_Your instructions_
Nothing outside the range below should be printed. Output exactly the lines from the line with "1456x819 pixels. At" to the line with "Screen dimensions: 920x425", both included.

-=-=-=-=-

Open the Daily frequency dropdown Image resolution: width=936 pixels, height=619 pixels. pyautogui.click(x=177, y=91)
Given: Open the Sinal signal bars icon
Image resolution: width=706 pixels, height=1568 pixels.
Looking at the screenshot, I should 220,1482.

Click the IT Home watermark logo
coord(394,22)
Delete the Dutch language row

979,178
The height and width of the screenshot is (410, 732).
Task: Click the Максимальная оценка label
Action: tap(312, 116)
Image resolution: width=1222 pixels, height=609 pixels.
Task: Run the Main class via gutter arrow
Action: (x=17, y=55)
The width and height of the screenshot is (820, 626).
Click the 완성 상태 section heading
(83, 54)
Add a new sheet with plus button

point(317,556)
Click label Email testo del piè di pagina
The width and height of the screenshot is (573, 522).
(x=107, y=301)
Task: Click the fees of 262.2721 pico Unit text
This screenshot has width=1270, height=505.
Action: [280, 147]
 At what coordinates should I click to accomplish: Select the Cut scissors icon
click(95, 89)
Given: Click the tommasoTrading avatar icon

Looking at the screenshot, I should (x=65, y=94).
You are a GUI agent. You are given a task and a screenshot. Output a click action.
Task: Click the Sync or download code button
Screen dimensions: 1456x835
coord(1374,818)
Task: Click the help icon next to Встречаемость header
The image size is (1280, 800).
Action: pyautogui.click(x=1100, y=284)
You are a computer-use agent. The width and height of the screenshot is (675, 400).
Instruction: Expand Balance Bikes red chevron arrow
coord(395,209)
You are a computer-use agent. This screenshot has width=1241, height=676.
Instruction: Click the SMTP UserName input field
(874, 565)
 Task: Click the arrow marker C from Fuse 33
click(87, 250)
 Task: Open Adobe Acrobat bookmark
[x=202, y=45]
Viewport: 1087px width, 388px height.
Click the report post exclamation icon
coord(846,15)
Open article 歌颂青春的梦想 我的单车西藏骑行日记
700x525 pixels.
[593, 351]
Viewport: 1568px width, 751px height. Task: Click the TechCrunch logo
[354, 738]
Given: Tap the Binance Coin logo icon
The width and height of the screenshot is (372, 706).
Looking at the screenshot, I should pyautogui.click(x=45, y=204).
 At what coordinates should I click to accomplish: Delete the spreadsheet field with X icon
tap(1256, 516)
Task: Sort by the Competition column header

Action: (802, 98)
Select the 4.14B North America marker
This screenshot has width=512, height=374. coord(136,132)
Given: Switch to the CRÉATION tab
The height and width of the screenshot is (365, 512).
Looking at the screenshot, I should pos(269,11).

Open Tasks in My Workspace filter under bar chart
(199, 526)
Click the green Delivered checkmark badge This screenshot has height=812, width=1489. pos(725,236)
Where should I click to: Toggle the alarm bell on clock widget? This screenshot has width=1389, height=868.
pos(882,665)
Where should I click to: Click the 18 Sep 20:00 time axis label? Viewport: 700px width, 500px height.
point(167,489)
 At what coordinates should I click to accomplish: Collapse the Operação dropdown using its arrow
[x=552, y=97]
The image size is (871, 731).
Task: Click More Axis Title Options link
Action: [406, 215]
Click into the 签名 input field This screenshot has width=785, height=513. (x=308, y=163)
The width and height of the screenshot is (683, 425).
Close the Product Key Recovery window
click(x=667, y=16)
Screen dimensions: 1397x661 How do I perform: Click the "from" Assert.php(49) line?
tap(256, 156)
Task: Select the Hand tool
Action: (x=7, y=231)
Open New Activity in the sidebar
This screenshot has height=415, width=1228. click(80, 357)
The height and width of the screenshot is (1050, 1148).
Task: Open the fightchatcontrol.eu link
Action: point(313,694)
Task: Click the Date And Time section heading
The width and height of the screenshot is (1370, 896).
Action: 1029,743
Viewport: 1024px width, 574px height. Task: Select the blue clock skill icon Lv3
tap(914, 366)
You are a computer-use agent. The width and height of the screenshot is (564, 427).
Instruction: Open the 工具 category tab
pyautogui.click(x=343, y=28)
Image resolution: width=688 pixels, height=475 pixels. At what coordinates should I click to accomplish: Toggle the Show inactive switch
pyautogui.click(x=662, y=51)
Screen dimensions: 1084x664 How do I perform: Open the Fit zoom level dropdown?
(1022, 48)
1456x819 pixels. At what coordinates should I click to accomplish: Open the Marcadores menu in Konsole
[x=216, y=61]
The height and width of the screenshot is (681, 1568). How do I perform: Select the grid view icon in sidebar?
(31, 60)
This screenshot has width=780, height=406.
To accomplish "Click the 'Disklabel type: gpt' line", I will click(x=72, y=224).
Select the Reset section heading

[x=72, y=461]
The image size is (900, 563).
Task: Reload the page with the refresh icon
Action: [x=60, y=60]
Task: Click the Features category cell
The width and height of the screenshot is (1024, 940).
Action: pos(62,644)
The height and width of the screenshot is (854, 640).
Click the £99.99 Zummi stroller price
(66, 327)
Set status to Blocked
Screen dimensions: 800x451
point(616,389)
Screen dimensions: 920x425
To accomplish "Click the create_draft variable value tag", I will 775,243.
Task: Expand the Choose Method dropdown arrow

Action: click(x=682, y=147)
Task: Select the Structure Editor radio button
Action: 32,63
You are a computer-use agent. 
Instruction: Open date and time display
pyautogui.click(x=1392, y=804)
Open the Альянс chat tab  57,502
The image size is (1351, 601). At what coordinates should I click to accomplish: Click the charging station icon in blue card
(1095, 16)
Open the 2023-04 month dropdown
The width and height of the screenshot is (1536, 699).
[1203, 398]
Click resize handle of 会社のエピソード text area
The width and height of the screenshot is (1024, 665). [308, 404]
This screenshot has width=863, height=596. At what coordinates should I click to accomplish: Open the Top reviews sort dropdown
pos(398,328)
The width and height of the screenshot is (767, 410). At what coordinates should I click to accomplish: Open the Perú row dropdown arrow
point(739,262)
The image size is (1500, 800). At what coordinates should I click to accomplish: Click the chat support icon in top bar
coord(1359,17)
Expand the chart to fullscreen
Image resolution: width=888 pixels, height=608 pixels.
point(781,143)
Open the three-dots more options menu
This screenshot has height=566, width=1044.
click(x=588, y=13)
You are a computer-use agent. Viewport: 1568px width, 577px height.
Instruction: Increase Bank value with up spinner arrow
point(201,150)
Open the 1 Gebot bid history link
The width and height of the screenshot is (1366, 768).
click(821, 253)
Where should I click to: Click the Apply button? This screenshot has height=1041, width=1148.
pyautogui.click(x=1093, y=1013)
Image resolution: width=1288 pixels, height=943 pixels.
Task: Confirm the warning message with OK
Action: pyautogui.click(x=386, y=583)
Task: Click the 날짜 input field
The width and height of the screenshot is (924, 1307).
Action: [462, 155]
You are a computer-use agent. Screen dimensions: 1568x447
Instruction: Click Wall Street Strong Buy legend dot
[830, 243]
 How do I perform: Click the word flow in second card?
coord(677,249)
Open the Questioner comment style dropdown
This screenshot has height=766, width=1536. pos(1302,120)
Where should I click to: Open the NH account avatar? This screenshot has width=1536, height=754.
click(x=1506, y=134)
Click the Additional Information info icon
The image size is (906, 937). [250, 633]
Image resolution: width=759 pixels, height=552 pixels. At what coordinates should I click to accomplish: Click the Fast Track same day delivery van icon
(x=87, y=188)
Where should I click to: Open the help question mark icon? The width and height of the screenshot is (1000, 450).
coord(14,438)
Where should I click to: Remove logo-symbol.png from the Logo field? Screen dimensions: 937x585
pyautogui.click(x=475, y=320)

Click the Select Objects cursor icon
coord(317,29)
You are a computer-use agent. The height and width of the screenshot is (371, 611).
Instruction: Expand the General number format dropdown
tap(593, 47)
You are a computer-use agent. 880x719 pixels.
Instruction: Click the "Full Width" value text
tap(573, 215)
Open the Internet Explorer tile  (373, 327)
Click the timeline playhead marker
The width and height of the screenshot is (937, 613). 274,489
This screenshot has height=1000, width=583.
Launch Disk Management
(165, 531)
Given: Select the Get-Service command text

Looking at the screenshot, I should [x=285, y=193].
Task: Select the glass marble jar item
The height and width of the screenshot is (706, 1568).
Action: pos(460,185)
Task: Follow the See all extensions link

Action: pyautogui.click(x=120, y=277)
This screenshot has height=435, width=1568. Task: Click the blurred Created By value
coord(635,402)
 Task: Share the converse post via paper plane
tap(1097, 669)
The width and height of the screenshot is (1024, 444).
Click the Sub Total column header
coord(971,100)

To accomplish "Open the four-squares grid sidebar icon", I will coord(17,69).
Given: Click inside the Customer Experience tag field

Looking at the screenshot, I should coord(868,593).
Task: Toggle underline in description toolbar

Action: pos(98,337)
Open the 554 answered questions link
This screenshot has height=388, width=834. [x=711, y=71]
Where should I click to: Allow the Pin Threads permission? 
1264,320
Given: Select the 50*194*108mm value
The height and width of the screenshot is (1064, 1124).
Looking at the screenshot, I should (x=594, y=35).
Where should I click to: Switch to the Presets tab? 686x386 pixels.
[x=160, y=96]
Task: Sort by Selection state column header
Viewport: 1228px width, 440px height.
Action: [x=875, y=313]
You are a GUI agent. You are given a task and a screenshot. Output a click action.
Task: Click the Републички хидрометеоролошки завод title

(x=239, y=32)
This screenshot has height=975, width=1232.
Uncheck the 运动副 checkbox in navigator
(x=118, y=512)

-=-=-=-=-

_Your response_
1456x819 pixels. At what coordinates should I click to accomplish: Open the Marcadores menu in Konsole
[x=216, y=61]
The height and width of the screenshot is (681, 1568). How do I perform: Select the grid view icon in sidebar?
(31, 60)
This screenshot has width=780, height=406.
To accomplish "Click the 'Disklabel type: gpt' line", I will click(x=72, y=224).
Select the Reset section heading

[x=72, y=461]
The image size is (900, 563).
Task: Reload the page with the refresh icon
Action: [x=60, y=60]
Task: Click the Features category cell
The width and height of the screenshot is (1024, 940).
Action: pos(62,644)
The height and width of the screenshot is (854, 640).
Click the £99.99 Zummi stroller price
(66, 327)
Set status to Blocked
Screen dimensions: 800x451
point(616,389)
Screen dimensions: 920x425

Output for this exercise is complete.